Though it was a bright, chilly day, she saw no smoke curling from the chimney, and the ragged curtains were pulled tight. She hiked up her skirts and ran to the house. His body lay, as it had that first day, in darkness and squalor. She gasped at the smell. She whispered his name. She cursed herself for coming too late.
Then she drew closer and saw that he was breathing. His eyes were open, still staring at the ceiling.
“Go away,” he whispered. “I’m dying.”
“And damn near killed me with fright in the bargain.” She took a pitcher of water from the bedside and threw it in his face. “Get up!”
His eyes widened with shock, and he gave her a furious glare. “Can’t you let a man die in peace?”

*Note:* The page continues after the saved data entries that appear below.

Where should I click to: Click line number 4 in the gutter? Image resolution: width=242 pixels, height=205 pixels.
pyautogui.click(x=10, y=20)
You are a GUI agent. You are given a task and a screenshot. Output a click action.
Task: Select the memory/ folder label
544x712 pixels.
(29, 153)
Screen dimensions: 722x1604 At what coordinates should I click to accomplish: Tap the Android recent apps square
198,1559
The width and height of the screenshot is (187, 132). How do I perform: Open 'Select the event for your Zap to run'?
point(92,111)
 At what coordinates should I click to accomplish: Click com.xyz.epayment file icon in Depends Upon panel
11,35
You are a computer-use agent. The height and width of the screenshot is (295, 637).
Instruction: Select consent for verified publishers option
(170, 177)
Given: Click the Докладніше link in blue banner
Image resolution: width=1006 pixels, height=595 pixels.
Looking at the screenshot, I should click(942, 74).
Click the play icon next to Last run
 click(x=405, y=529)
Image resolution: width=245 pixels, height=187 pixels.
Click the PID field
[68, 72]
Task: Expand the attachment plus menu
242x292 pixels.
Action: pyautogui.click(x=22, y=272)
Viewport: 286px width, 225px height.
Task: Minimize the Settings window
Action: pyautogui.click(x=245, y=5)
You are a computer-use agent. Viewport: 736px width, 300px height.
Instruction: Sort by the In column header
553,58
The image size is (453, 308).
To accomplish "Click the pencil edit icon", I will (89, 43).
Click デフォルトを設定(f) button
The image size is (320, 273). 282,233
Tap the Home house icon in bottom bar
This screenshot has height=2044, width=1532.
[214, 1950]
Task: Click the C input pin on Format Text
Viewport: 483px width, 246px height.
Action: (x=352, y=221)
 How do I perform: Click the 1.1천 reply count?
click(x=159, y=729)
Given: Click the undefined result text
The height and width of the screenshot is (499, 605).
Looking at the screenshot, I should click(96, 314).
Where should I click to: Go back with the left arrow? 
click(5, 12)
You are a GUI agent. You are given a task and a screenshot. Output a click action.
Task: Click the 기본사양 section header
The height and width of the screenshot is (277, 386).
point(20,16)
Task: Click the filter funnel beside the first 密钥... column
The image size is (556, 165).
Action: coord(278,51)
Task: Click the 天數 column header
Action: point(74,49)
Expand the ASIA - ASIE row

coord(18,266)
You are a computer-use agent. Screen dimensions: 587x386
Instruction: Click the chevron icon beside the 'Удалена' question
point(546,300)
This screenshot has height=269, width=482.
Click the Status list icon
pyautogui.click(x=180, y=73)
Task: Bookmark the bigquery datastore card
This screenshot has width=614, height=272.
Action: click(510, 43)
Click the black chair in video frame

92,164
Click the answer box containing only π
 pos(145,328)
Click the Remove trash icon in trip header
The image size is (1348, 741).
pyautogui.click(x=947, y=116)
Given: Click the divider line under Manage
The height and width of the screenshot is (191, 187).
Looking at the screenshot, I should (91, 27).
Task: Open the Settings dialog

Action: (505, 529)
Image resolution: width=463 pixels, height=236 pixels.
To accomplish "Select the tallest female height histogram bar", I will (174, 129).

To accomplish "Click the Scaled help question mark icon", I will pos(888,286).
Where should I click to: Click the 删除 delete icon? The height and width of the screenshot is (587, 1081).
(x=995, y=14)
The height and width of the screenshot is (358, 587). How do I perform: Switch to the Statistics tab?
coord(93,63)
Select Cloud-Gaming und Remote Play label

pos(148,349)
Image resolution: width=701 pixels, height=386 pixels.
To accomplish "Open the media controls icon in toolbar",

“You’ll not die around me, nor kill me with the stench of a shitted bed.” She pulled back the blankets. “Get up.”
“I can’t walk.”
“You
won’t
walk.”
A doctor had told her that if the wound had not killed him by now, he would survive, though he might spend the rest of his life in misery.
“You try me, woman. I been in bed a week… dyin’.”
She grabbed the broom and whacked his legs. “Get up!”
He rolled away and she whacked him again, across his skinny rump. “Get up. Get out of your own shit. Take your fate like a man!”
He buried his head in his hands and tried to curl into a ball. “No!”
“Yes!” Hannah was a woman who could not stand waste. And this, regardless of its history or its future, was a life wasting away. “I thank God for that day in the mill, when I saw what kind of man you are.”
And she struck him again with the broom.
“Stop! My face. My teeth. They pain like knives. Stop!”
“I thank God that I never came to love you more.” She hit him one more resounding thwack that knocked him over the edge of the bed and onto the floor. “I thank God.”
For a time, there was silence from the space between the wall and the bed.
“Sam?” she leaned over his body and wondered if she had given him his wish.
Then he looked up, but his eyes seemed to be focused on a sound. “What do I hear?”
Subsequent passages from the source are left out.